TASK DESCRIPTION
Copy exactly the lines from the one containing "How do I perform: Click" through the last line of the records below, both included, and leave out the pictures.

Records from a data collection
*** Block opens ***
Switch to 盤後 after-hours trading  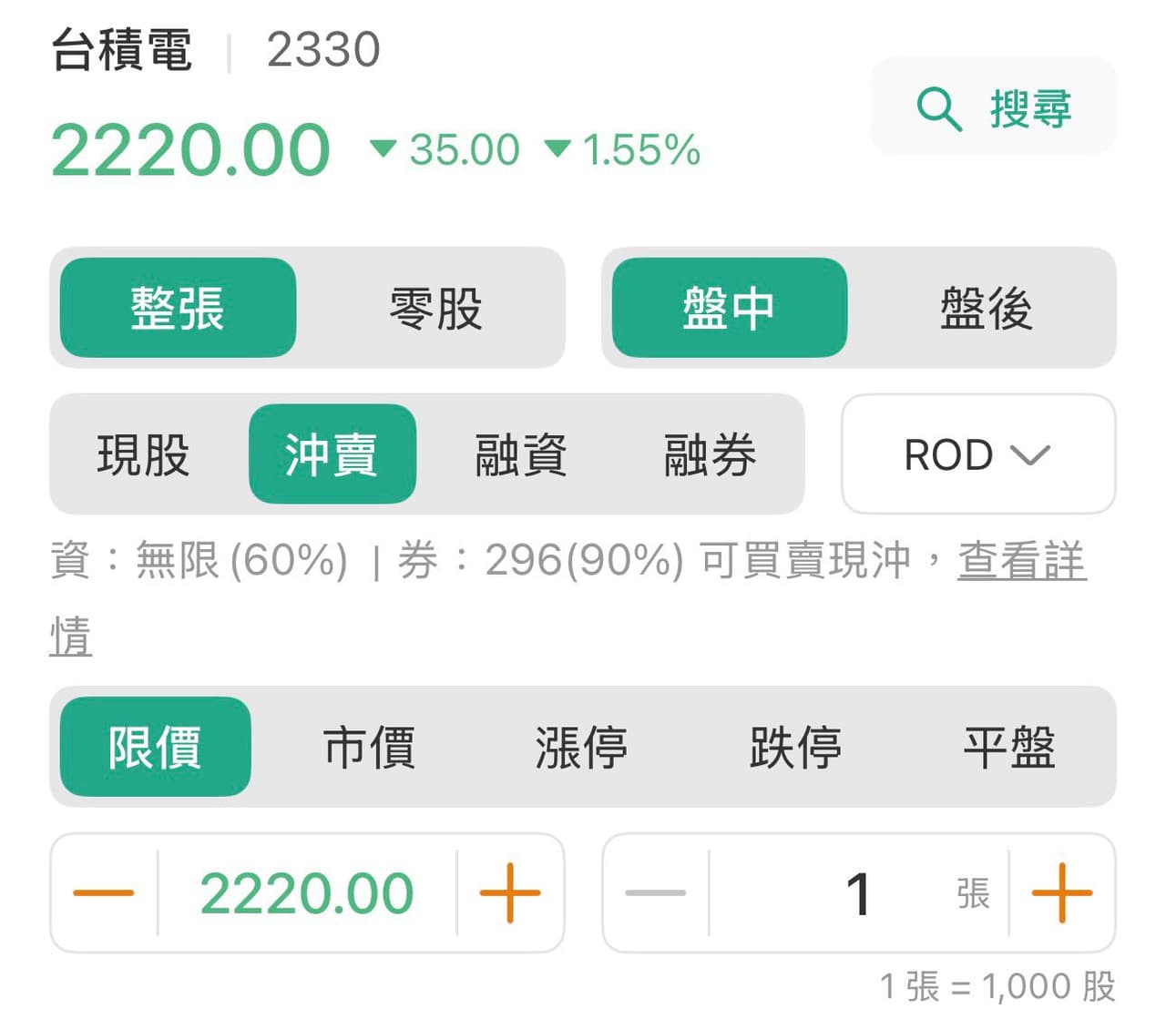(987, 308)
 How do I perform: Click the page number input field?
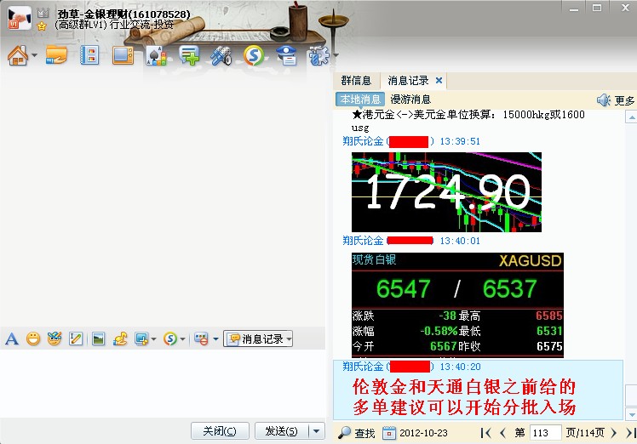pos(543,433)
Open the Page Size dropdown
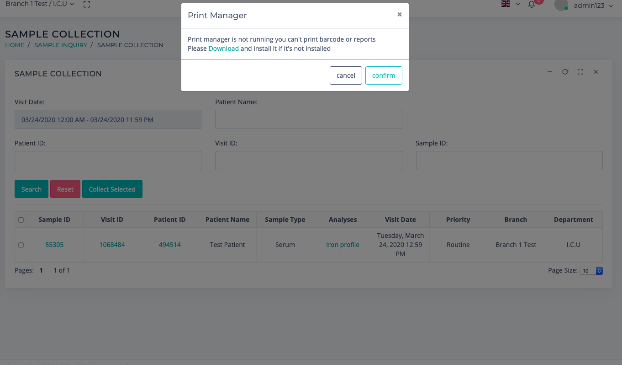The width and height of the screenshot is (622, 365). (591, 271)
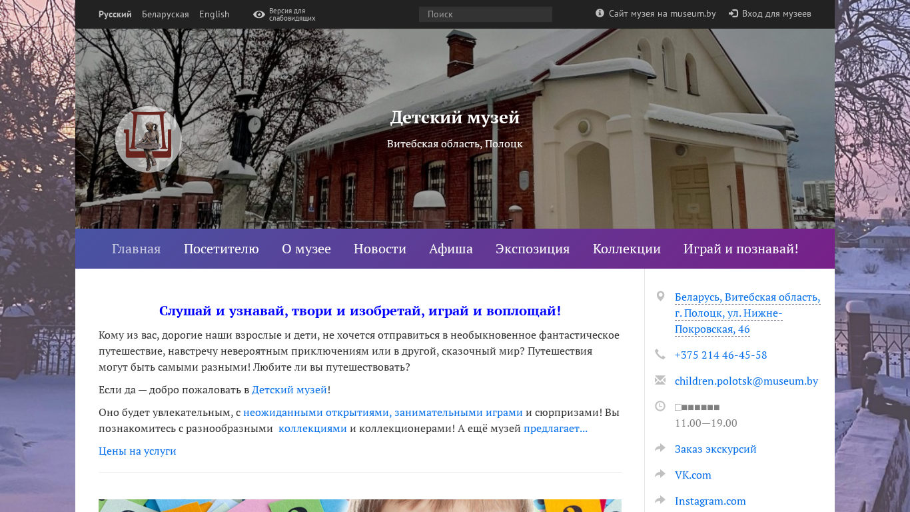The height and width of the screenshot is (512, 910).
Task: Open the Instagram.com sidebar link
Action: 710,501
*** Block closes ***
ANSWER
 How do I perform: Click the page number input field?
pos(543,433)
Open the Page Size dropdown
The width and height of the screenshot is (622, 365). (591, 271)
The height and width of the screenshot is (512, 910).
Task: Open the Instagram.com sidebar link
Action: 710,501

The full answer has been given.